The study examined how fast body size changed on the entire family tree of dinosaurs, based on the thickness of their thigh bones. It found dinosaurs quickly evolved big bodies, soon after their origins about 220 million years ago.
Then the rates of growth slowed and these giants went extinct after 20 million years. Benson says the one exception was the line leading to birds, which kept evolving a range of body mass, including radically smaller body sizes.
“We find that fast rates of evolution are maintained for the whole study period, so for nearly 200 million years," Benson said. "So this is a very evolvable lineage. There’s a long ancient background to the modern radiation [spread] of birds through which their ancestors were constantly finding new ecological opportunities and inventing new ways of being an organism.”

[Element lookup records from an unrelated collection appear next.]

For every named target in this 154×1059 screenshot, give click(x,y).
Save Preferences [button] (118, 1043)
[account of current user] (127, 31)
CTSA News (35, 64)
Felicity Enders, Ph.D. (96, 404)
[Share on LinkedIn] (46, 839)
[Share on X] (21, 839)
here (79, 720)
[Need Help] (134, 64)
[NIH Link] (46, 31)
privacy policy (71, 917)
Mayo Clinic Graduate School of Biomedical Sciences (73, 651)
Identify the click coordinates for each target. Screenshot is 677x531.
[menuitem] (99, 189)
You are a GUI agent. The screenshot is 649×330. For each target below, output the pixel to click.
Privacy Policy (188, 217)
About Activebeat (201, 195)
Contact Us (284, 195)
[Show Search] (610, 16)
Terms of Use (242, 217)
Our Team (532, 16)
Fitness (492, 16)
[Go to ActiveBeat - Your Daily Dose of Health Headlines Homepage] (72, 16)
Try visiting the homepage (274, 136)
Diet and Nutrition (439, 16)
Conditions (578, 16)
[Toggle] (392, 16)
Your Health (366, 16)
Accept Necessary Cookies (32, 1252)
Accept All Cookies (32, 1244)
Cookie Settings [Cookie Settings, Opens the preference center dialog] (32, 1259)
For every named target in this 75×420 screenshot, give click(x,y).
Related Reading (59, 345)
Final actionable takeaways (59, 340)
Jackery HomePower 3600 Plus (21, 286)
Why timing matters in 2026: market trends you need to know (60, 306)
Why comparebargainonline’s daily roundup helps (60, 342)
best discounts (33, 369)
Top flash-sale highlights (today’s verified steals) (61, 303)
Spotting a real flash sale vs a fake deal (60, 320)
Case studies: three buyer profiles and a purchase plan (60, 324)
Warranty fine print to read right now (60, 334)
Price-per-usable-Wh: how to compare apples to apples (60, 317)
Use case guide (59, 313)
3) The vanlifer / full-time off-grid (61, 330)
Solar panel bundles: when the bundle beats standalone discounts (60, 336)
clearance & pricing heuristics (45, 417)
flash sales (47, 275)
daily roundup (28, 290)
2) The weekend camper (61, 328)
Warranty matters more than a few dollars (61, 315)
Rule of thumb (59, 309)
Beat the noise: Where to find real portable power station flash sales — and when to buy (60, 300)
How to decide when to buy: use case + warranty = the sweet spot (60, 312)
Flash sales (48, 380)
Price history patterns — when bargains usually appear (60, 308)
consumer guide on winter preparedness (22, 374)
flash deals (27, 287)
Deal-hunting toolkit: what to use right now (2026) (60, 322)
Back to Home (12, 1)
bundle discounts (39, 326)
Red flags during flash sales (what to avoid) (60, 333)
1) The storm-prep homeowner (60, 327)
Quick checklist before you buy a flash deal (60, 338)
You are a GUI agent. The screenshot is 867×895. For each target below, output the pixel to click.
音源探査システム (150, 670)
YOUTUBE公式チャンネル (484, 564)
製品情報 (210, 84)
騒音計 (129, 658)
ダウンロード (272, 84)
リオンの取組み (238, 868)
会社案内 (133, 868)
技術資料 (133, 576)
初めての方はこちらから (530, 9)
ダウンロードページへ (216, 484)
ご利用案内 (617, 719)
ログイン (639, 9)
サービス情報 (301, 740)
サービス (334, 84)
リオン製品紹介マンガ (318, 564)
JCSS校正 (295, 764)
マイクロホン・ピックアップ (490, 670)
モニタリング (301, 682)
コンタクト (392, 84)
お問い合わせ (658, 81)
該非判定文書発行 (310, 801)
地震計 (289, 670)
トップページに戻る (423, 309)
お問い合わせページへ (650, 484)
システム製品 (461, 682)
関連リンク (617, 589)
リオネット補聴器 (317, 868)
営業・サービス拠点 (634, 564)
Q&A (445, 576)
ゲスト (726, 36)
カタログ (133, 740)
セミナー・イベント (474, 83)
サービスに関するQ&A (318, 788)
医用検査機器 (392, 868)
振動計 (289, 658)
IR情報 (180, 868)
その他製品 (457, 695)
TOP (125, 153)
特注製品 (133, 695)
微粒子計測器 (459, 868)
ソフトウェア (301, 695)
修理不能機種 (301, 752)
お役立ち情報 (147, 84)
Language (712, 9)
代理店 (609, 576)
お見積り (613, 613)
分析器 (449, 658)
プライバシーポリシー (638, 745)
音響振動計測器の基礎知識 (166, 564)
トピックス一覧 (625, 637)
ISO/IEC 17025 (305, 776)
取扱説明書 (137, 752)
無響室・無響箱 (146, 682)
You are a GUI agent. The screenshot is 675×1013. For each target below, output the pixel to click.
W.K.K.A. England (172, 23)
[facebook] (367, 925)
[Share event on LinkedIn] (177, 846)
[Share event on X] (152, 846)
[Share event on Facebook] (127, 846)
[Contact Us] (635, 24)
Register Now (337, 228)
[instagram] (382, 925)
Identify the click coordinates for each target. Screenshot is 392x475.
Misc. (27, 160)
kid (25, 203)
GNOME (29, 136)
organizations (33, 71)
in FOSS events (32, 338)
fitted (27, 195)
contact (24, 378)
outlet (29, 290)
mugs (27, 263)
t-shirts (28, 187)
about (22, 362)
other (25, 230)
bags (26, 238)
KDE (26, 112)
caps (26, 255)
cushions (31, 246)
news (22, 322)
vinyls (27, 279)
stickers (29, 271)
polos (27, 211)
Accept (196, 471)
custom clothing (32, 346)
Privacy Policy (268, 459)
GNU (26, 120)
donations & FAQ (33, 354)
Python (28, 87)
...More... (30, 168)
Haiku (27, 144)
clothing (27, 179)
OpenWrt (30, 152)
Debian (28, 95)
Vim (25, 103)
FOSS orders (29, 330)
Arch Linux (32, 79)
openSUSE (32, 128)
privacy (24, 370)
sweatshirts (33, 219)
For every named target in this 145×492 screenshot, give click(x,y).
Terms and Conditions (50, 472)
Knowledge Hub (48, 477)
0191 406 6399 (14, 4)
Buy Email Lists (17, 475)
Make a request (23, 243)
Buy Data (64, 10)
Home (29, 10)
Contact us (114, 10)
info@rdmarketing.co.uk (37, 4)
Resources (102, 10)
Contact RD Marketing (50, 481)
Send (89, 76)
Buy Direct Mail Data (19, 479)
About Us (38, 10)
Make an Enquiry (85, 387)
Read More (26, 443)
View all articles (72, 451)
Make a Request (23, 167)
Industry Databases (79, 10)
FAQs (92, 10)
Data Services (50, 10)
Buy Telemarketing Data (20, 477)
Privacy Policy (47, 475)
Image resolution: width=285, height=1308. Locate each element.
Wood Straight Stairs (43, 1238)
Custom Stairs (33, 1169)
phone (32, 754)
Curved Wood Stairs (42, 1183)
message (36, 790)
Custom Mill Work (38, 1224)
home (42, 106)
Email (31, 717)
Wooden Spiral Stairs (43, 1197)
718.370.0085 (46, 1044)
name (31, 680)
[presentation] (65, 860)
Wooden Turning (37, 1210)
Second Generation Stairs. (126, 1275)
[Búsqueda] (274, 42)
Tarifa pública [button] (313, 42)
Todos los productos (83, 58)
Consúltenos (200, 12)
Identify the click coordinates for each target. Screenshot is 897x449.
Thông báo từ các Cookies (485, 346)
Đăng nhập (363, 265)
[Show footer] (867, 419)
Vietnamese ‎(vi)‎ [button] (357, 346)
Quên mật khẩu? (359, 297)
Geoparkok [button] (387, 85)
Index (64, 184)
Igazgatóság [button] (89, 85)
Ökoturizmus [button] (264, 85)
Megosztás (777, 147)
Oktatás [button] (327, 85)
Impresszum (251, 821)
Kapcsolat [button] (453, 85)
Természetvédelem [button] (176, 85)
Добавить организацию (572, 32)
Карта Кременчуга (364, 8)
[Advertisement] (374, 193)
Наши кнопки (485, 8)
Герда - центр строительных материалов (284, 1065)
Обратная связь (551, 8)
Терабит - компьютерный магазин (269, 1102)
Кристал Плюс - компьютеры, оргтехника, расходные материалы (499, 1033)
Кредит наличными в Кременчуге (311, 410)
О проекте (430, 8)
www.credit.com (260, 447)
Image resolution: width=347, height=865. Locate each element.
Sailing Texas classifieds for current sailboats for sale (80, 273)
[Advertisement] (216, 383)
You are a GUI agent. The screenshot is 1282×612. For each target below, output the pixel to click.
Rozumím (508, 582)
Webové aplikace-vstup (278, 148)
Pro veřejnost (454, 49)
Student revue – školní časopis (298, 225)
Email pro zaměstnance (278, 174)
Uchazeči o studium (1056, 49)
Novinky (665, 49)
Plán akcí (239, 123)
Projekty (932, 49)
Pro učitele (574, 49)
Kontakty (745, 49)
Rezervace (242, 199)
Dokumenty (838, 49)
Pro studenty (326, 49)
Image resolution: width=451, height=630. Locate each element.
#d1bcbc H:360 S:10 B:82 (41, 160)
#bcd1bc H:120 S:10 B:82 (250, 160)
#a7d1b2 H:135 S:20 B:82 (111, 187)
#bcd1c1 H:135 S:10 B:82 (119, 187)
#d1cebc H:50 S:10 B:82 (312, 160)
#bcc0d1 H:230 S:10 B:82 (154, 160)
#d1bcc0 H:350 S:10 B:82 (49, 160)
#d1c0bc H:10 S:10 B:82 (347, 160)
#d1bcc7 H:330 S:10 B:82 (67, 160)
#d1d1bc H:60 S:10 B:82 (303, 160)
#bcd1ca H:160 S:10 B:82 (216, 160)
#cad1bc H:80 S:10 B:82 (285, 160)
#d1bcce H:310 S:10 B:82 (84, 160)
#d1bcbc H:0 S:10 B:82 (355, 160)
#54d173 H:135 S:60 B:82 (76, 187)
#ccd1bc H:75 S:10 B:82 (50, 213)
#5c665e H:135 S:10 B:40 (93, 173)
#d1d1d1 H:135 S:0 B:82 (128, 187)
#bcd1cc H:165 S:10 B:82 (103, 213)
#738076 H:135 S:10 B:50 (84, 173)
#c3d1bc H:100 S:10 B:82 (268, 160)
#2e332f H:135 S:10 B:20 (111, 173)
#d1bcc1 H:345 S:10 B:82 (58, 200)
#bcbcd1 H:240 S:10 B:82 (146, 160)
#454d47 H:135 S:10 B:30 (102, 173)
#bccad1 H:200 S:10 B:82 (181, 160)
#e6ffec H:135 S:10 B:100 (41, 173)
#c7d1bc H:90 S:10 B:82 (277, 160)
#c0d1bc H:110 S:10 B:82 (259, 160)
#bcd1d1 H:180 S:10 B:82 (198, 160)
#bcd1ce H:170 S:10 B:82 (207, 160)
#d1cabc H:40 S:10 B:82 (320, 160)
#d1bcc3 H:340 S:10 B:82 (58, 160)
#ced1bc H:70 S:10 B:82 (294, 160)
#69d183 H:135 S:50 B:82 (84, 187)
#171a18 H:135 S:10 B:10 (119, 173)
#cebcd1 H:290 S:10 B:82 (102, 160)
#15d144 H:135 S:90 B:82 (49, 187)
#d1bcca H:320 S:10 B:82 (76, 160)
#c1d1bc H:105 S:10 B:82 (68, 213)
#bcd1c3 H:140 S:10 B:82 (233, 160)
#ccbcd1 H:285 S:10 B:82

He says the long journey evident in the fossil record that connects the 10,000 bird species alive today underscores a bigger evolutionary question.
“We're no longer asking how the radiation of living birds proceeded over, let's say, 100 million years," he said. "Instead we're asking where does biological diversity come from over very long time scales and ultimately those time scales might be relevant in establishing how life evolved in general, not just birds or just even vertebrates, but just organisms or animals in general?”
Benson says what is clear from this study is that evolving different sizes was important to the success of the feathered dinosaur lineage. His next step is to look at other patterns in dinosaur evolution to see how other features changed over time.